To re-create a Bungie-like developer inside the walls of Microsoft, 343 — named after a snarky, backstabbing robot in the games — is staffing up heavily.

“You don’t have to be Sherlock Holmes to look at our hiring page and figure out roughly what we’re going to do,” said O’Connor.

Microsoft is attracting some of the game industry’s best and brightest: There’s Ryan Payton, a producer of the Metal Gear Solid games, and award-winning programmer and former rocket scientist Corrinne Yu.

“Every single person we’ve hired has joined the team because of a passion for the Halo universe,” O’Connor said.


Two of the Defiant maps, which were created in partnership with Dallas developer Certain Affinity, are straightforward, competitive battlefields drawn from places referenced elsewhere in Halo lore.

But 343’s O’Connor suggests that, if you really want to glimpse the future of Halo gameplay, you look at “Unearthed.” Rather than a traditional multiplayer battlefield, Unearthed is part of the game’s Firefight mode, which pits a team of players against a brief, computer-controlled alien invasion.

This segment of Defiant offers some clues as to how 343 might tackle a single-player Halo.

“It’s [single-player] campaign gameplay in a way, captured as these little digestible chunks,” said O’Connor. “You’re definitely seeing how 343 and Certain Affinity treat the AI and scripting in campaign mode…. Gameplay that’s emergent in a multiplayer space is different than gameplay in a sandbox with AI.”

As 343 moves forward with the franchise, fan-watcher Errera said he hopes the team captures the je ne sais quoi of Halo’s groundbreaking gameplay.

“The things that make Halo Halo are often little — the feedback you get when you fire a gun and see your shells flying out of the chamber,” he said.

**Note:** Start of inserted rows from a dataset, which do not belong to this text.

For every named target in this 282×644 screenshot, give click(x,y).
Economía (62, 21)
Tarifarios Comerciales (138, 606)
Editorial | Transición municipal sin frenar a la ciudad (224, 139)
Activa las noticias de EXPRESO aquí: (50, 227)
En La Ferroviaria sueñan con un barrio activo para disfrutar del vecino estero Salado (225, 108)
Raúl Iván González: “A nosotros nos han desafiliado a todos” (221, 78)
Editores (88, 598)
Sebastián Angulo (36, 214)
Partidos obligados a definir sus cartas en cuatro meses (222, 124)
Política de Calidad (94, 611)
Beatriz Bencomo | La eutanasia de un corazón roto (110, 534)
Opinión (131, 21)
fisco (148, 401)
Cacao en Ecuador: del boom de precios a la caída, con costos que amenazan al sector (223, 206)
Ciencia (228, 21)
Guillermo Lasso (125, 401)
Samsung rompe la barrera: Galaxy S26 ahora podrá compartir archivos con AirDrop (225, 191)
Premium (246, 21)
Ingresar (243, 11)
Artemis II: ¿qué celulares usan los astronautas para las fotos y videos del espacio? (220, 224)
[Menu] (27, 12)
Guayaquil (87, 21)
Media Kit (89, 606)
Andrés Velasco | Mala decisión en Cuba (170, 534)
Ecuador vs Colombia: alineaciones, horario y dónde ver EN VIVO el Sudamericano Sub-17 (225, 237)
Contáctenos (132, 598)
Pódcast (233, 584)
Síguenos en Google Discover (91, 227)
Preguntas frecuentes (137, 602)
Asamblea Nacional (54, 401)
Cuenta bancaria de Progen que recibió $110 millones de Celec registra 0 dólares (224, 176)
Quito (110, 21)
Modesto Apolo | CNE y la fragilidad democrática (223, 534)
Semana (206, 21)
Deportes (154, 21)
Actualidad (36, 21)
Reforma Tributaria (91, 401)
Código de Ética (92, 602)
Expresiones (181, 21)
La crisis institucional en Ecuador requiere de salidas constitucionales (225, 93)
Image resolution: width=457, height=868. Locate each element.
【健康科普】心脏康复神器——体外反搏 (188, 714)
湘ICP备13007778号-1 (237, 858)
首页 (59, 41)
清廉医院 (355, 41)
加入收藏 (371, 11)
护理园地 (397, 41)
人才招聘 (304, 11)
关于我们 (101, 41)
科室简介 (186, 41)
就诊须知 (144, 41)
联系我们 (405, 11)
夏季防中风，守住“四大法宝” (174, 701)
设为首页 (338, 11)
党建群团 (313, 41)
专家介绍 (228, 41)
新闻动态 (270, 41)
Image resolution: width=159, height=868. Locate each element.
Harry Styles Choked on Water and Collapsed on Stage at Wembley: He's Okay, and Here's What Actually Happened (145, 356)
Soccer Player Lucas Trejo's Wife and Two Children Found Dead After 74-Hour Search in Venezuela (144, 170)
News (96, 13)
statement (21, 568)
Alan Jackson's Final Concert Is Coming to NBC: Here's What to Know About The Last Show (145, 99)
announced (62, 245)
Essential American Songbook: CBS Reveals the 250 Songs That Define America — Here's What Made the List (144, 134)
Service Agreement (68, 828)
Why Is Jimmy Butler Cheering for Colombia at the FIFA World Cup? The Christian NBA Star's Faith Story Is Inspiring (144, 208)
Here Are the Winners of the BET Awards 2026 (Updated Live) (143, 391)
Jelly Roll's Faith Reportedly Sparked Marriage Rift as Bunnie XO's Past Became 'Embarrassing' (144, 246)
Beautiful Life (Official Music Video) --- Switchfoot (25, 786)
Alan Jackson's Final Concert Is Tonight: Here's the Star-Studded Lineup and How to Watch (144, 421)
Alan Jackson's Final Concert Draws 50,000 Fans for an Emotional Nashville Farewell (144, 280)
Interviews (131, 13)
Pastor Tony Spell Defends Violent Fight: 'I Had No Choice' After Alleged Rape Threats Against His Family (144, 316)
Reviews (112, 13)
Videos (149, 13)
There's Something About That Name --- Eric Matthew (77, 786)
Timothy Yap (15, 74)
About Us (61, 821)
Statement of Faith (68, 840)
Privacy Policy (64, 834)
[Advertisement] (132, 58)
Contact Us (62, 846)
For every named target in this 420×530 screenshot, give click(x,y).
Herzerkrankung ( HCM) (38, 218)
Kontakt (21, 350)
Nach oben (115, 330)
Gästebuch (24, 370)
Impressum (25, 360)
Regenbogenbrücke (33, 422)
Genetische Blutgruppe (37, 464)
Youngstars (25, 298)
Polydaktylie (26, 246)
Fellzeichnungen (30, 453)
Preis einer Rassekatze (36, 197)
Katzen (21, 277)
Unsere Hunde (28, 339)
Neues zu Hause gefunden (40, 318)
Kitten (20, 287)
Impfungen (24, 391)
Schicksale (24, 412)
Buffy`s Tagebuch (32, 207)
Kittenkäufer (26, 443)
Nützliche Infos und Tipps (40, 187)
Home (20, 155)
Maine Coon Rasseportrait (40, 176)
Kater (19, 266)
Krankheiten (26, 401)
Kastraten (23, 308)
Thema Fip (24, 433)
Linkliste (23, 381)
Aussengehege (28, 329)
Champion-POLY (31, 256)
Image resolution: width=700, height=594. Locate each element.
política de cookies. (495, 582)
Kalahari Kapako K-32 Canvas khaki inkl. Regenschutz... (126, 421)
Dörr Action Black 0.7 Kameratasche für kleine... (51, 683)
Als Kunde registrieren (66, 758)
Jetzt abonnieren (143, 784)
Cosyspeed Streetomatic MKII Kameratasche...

It’s slower-paced than other first-person shooters, and the resulting gameplay can prove more satisfying than in competing games.

“Success is less about memorizing where your enemies are and more about fighting out what sort of combat works for you,” Errera said. “Players often pick a weapon that meshes well with their gaming style, rather than picking up the one go-to weapon that everyone uses. Future Halo games will need to have this sort of flexibility.”

Defiant’s acceptance by the fan community is a weight off 343’s shoulders as the group continues to work toward its true purpose: Creating the next Halo game.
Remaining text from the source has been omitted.